I suspect Rosie would have a hard time of it. You'd need a much more serious shredder. :) I've used a bandsaw (kind of fun), but usually I just drill a hole in them. ;-)

Oh, back in service... Unless you got something you are real paranoid about, simply either:

1) Usually putting on a new filesystem and filling it up:
1a) Linux: mkfs -t ext2 /dev/hda ; mkdir /tmp/1 ; mount /dev/hda /tmp/1 ; mkfile 100g /tmp/1/myfile
or
1b) mkfs -t ext2 /dev/hda ; mkdir /tmp/1 ; mount /dev/hda /tmp/1 ; dd if=/dev/zero of=/tmp/1/myfile bs=1024 count=1000000)
2) zeroing the drive prior to reformatting (dd if=/dev/random of=/dev/hda ; mkfs -t ext3 /dev/hda).

Should be fine.

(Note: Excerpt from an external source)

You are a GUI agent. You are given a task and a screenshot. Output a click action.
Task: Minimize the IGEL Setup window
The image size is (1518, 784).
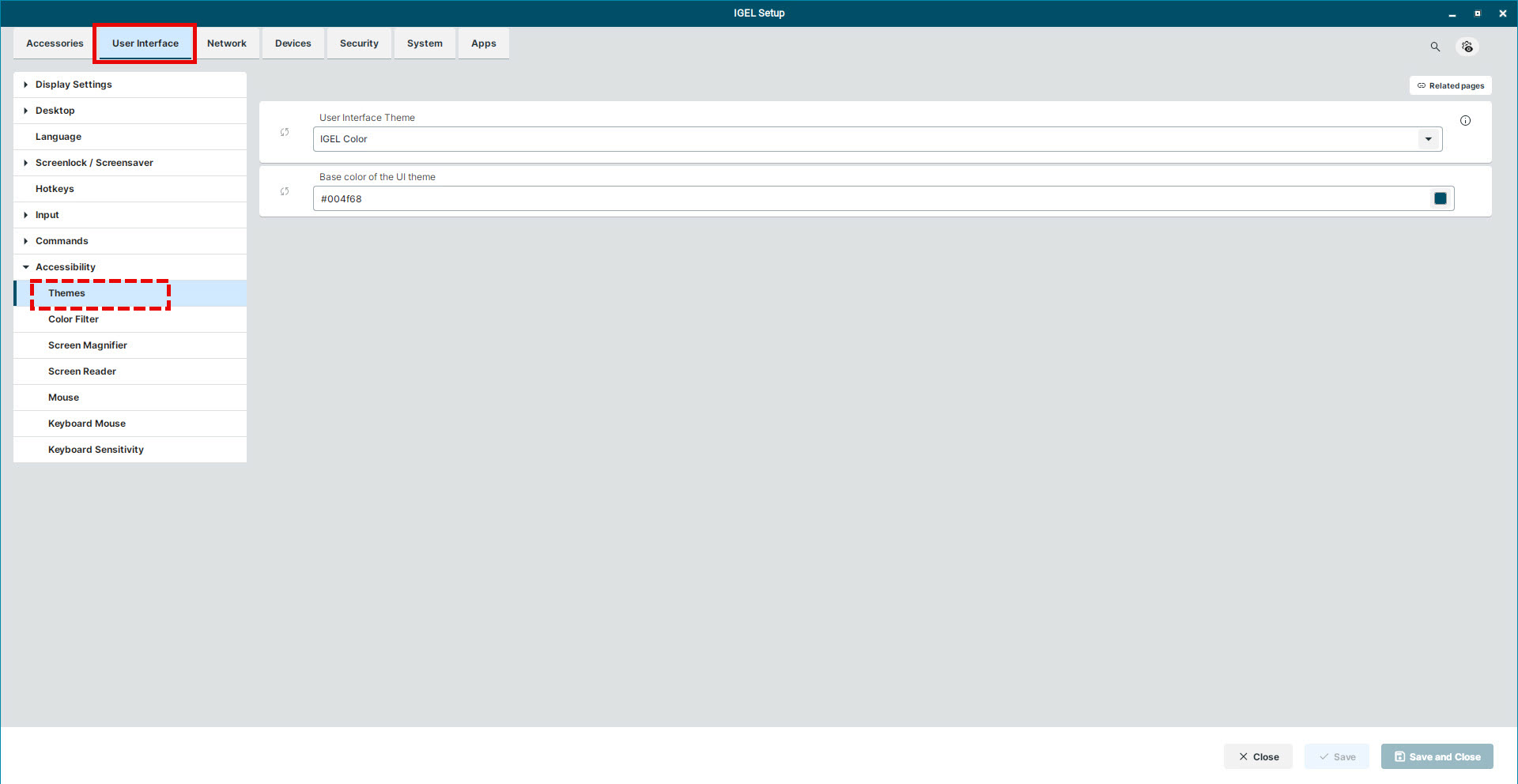[x=1452, y=13]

The ability to read data back from overwritten data is pretty special and I wouldn't sweat it too much.

Old data can be restored from a hard drive that has been fdisked and formatted. Even if a new OS is installed over top.

Look for something that can do 7 passes and mix up what it is writing on each pass. Not just all 0's or 1's.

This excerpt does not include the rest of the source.